*The problem:*
Reproduce the following entries verbatim, line for line, without any alteration.

Entries from a pointing dataset
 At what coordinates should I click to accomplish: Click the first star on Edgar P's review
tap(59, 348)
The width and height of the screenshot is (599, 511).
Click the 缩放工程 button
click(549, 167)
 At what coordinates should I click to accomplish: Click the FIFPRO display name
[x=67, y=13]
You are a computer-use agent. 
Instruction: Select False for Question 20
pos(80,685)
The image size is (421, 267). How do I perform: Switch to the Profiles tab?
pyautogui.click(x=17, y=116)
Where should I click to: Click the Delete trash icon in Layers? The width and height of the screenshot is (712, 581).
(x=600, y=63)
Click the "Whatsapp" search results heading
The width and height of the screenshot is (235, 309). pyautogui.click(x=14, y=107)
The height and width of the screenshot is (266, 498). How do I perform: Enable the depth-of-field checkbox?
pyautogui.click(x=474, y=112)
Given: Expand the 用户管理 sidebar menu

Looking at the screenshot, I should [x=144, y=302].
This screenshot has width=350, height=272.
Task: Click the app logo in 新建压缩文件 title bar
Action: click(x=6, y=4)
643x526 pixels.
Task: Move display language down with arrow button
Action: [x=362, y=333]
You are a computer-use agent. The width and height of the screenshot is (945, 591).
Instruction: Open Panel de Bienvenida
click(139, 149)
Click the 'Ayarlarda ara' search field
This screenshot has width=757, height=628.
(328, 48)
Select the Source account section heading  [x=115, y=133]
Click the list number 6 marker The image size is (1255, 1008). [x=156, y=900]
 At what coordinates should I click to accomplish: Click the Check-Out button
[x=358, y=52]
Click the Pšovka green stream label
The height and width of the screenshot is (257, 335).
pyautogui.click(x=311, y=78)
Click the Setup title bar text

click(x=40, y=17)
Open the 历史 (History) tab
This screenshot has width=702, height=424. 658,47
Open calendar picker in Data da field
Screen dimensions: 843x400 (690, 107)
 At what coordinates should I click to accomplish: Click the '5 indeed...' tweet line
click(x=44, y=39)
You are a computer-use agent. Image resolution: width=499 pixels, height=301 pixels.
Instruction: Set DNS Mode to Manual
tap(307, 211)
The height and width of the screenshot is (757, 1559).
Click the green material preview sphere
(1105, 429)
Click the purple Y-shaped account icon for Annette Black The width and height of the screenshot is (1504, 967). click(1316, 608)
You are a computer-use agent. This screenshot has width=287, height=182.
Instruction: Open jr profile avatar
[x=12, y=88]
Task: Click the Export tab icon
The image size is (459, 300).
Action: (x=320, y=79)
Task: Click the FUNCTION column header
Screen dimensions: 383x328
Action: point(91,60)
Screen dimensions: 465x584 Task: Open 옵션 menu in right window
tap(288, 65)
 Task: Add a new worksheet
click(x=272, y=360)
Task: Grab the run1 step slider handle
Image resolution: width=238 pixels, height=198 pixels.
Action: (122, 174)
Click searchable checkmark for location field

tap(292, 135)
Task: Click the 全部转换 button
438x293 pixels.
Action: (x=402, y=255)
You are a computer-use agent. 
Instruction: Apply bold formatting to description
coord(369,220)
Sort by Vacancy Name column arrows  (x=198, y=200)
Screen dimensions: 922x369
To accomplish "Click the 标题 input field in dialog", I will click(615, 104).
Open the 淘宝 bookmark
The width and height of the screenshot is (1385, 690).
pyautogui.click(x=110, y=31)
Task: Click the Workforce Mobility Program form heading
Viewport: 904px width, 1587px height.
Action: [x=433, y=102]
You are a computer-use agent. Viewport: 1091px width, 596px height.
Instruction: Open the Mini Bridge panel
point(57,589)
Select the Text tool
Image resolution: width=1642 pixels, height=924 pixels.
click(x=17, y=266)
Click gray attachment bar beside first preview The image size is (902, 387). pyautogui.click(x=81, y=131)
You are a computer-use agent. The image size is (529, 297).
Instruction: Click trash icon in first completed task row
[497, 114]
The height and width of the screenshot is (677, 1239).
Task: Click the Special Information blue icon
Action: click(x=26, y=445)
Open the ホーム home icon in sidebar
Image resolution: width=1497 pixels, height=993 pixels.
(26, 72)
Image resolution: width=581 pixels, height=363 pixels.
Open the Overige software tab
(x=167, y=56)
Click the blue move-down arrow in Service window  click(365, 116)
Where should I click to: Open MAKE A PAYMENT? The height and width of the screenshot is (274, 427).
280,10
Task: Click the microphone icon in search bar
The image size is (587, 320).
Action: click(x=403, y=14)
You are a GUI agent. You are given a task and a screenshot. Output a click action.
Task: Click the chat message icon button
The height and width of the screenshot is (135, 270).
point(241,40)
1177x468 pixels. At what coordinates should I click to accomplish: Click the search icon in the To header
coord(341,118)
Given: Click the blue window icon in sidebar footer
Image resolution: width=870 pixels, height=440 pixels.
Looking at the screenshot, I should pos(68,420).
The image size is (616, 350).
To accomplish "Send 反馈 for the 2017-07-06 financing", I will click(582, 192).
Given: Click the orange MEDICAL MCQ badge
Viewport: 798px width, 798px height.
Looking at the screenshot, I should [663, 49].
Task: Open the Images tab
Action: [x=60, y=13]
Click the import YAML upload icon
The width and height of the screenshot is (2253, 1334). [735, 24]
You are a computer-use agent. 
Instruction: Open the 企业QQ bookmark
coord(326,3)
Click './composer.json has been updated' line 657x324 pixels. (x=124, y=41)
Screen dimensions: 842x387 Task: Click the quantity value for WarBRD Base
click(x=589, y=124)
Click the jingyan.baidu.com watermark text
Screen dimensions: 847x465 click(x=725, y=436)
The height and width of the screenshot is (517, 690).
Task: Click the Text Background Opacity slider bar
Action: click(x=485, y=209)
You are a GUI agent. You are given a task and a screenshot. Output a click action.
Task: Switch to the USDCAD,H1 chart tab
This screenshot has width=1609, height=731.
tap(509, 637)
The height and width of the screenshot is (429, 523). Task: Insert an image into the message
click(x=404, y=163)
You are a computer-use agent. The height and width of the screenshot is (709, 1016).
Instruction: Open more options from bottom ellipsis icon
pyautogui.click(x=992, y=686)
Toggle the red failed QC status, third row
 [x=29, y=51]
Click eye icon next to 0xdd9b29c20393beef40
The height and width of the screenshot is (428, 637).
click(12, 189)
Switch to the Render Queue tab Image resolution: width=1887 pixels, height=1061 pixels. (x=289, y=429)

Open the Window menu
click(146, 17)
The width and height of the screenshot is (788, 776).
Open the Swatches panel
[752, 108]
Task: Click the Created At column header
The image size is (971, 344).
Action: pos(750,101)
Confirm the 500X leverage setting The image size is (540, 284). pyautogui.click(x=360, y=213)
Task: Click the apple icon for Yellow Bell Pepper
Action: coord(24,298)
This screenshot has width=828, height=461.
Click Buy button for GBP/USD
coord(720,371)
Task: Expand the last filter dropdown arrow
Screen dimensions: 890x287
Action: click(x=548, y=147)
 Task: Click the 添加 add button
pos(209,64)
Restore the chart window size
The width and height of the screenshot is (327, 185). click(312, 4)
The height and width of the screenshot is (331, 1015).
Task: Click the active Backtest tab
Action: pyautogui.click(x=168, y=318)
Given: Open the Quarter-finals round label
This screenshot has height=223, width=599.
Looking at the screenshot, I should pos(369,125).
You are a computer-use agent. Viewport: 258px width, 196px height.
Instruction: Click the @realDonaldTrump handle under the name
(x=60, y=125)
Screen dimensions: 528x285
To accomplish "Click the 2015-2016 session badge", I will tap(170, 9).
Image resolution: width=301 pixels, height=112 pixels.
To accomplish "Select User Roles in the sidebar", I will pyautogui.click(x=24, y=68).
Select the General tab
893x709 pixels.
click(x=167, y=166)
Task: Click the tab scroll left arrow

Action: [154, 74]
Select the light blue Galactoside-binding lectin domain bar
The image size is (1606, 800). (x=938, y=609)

*Exercise output:*
 At what coordinates should I click to accomplish: Click the first star on Edgar P's review
tap(59, 348)
The width and height of the screenshot is (599, 511).
Click the 缩放工程 button
click(549, 167)
 At what coordinates should I click to accomplish: Click the FIFPRO display name
[x=67, y=13]
You are a computer-use agent. 
Instruction: Select False for Question 20
pos(80,685)
The image size is (421, 267). How do I perform: Switch to the Profiles tab?
pyautogui.click(x=17, y=116)
Where should I click to: Click the Delete trash icon in Layers? The width and height of the screenshot is (712, 581).
(x=600, y=63)
Click the "Whatsapp" search results heading
The width and height of the screenshot is (235, 309). pyautogui.click(x=14, y=107)
The height and width of the screenshot is (266, 498). How do I perform: Enable the depth-of-field checkbox?
pyautogui.click(x=474, y=112)
Given: Expand the 用户管理 sidebar menu

Looking at the screenshot, I should [x=144, y=302].
This screenshot has width=350, height=272.
Task: Click the app logo in 新建压缩文件 title bar
Action: click(x=6, y=4)
643x526 pixels.
Task: Move display language down with arrow button
Action: [x=362, y=333]
You are a computer-use agent. The width and height of the screenshot is (945, 591).
Instruction: Open Panel de Bienvenida
click(139, 149)
Click the 'Ayarlarda ara' search field
This screenshot has width=757, height=628.
(328, 48)
Select the Source account section heading  [x=115, y=133]
Click the list number 6 marker The image size is (1255, 1008). [x=156, y=900]
 At what coordinates should I click to accomplish: Click the Check-Out button
[x=358, y=52]
Click the Pšovka green stream label
The height and width of the screenshot is (257, 335).
pyautogui.click(x=311, y=78)
Click the Setup title bar text

click(x=40, y=17)
Open the 历史 (History) tab
This screenshot has width=702, height=424. 658,47
Open calendar picker in Data da field
Screen dimensions: 843x400 (690, 107)
 At what coordinates should I click to accomplish: Click the '5 indeed...' tweet line
click(x=44, y=39)
You are a computer-use agent. Image resolution: width=499 pixels, height=301 pixels.
Instruction: Set DNS Mode to Manual
tap(307, 211)
The height and width of the screenshot is (757, 1559).
Click the green material preview sphere
(1105, 429)
Click the purple Y-shaped account icon for Annette Black The width and height of the screenshot is (1504, 967). click(1316, 608)
You are a computer-use agent. This screenshot has width=287, height=182.
Instruction: Open jr profile avatar
[x=12, y=88]
Task: Click the Export tab icon
The image size is (459, 300).
Action: (x=320, y=79)
Task: Click the FUNCTION column header
Screen dimensions: 383x328
Action: point(91,60)
Screen dimensions: 465x584 Task: Open 옵션 menu in right window
tap(288, 65)
 Task: Add a new worksheet
click(x=272, y=360)
Task: Grab the run1 step slider handle
Image resolution: width=238 pixels, height=198 pixels.
Action: (122, 174)
Click searchable checkmark for location field

tap(292, 135)
Task: Click the 全部转换 button
438x293 pixels.
Action: (x=402, y=255)
You are a computer-use agent. 
Instruction: Apply bold formatting to description
coord(369,220)
Sort by Vacancy Name column arrows  (x=198, y=200)
Screen dimensions: 922x369
To accomplish "Click the 标题 input field in dialog", I will click(615, 104).
Open the 淘宝 bookmark
The width and height of the screenshot is (1385, 690).
pyautogui.click(x=110, y=31)
Task: Click the Workforce Mobility Program form heading
Viewport: 904px width, 1587px height.
Action: [x=433, y=102]
You are a computer-use agent. Viewport: 1091px width, 596px height.
Instruction: Open the Mini Bridge panel
point(57,589)
Select the Text tool
Image resolution: width=1642 pixels, height=924 pixels.
click(x=17, y=266)
Click gray attachment bar beside first preview The image size is (902, 387). pyautogui.click(x=81, y=131)
You are a computer-use agent. The image size is (529, 297).
Instruction: Click trash icon in first completed task row
[497, 114]
The height and width of the screenshot is (677, 1239).
Task: Click the Special Information blue icon
Action: click(x=26, y=445)
Open the ホーム home icon in sidebar
Image resolution: width=1497 pixels, height=993 pixels.
(26, 72)
Image resolution: width=581 pixels, height=363 pixels.
Open the Overige software tab
(x=167, y=56)
Click the blue move-down arrow in Service window  click(365, 116)
Where should I click to: Open MAKE A PAYMENT? The height and width of the screenshot is (274, 427).
280,10
Task: Click the microphone icon in search bar
The image size is (587, 320).
Action: click(x=403, y=14)
You are a GUI agent. You are given a task and a screenshot. Output a click action.
Task: Click the chat message icon button
The height and width of the screenshot is (135, 270).
point(241,40)
1177x468 pixels. At what coordinates should I click to accomplish: Click the search icon in the To header
coord(341,118)
Given: Click the blue window icon in sidebar footer
Image resolution: width=870 pixels, height=440 pixels.
Looking at the screenshot, I should pos(68,420).
The image size is (616, 350).
To accomplish "Send 反馈 for the 2017-07-06 financing", I will click(582, 192).
Given: Click the orange MEDICAL MCQ badge
Viewport: 798px width, 798px height.
Looking at the screenshot, I should [663, 49].
Task: Open the Images tab
Action: [x=60, y=13]
Click the import YAML upload icon
The width and height of the screenshot is (2253, 1334). [735, 24]
You are a computer-use agent. 
Instruction: Open the 企业QQ bookmark
coord(326,3)
Click './composer.json has been updated' line 657x324 pixels. (x=124, y=41)
Screen dimensions: 842x387 Task: Click the quantity value for WarBRD Base
click(x=589, y=124)
Click the jingyan.baidu.com watermark text
Screen dimensions: 847x465 click(x=725, y=436)
The height and width of the screenshot is (517, 690).
Task: Click the Text Background Opacity slider bar
Action: click(x=485, y=209)
You are a GUI agent. You are given a task and a screenshot. Output a click action.
Task: Switch to the USDCAD,H1 chart tab
This screenshot has width=1609, height=731.
tap(509, 637)
The height and width of the screenshot is (429, 523). Task: Insert an image into the message
click(x=404, y=163)
You are a computer-use agent. The height and width of the screenshot is (709, 1016).
Instruction: Open more options from bottom ellipsis icon
pyautogui.click(x=992, y=686)
Toggle the red failed QC status, third row
 [x=29, y=51]
Click eye icon next to 0xdd9b29c20393beef40
The height and width of the screenshot is (428, 637).
click(12, 189)
Switch to the Render Queue tab Image resolution: width=1887 pixels, height=1061 pixels. (x=289, y=429)

Open the Window menu
click(146, 17)
The width and height of the screenshot is (788, 776).
Open the Swatches panel
[752, 108]
Task: Click the Created At column header
The image size is (971, 344).
Action: pos(750,101)
Confirm the 500X leverage setting The image size is (540, 284). pyautogui.click(x=360, y=213)
Task: Click the apple icon for Yellow Bell Pepper
Action: coord(24,298)
This screenshot has width=828, height=461.
Click Buy button for GBP/USD
coord(720,371)
Task: Expand the last filter dropdown arrow
Screen dimensions: 890x287
Action: click(x=548, y=147)
 Task: Click the 添加 add button
pos(209,64)
Restore the chart window size
The width and height of the screenshot is (327, 185). click(312, 4)
The height and width of the screenshot is (331, 1015).
Task: Click the active Backtest tab
Action: pyautogui.click(x=168, y=318)
Given: Open the Quarter-finals round label
This screenshot has height=223, width=599.
Looking at the screenshot, I should pos(369,125).
You are a computer-use agent. Viewport: 258px width, 196px height.
Instruction: Click the @realDonaldTrump handle under the name
(x=60, y=125)
Screen dimensions: 528x285
To accomplish "Click the 2015-2016 session badge", I will tap(170, 9).
Image resolution: width=301 pixels, height=112 pixels.
To accomplish "Select User Roles in the sidebar", I will pyautogui.click(x=24, y=68).
Select the General tab
893x709 pixels.
click(x=167, y=166)
Task: Click the tab scroll left arrow

Action: [154, 74]
Select the light blue Galactoside-binding lectin domain bar
The image size is (1606, 800). (x=938, y=609)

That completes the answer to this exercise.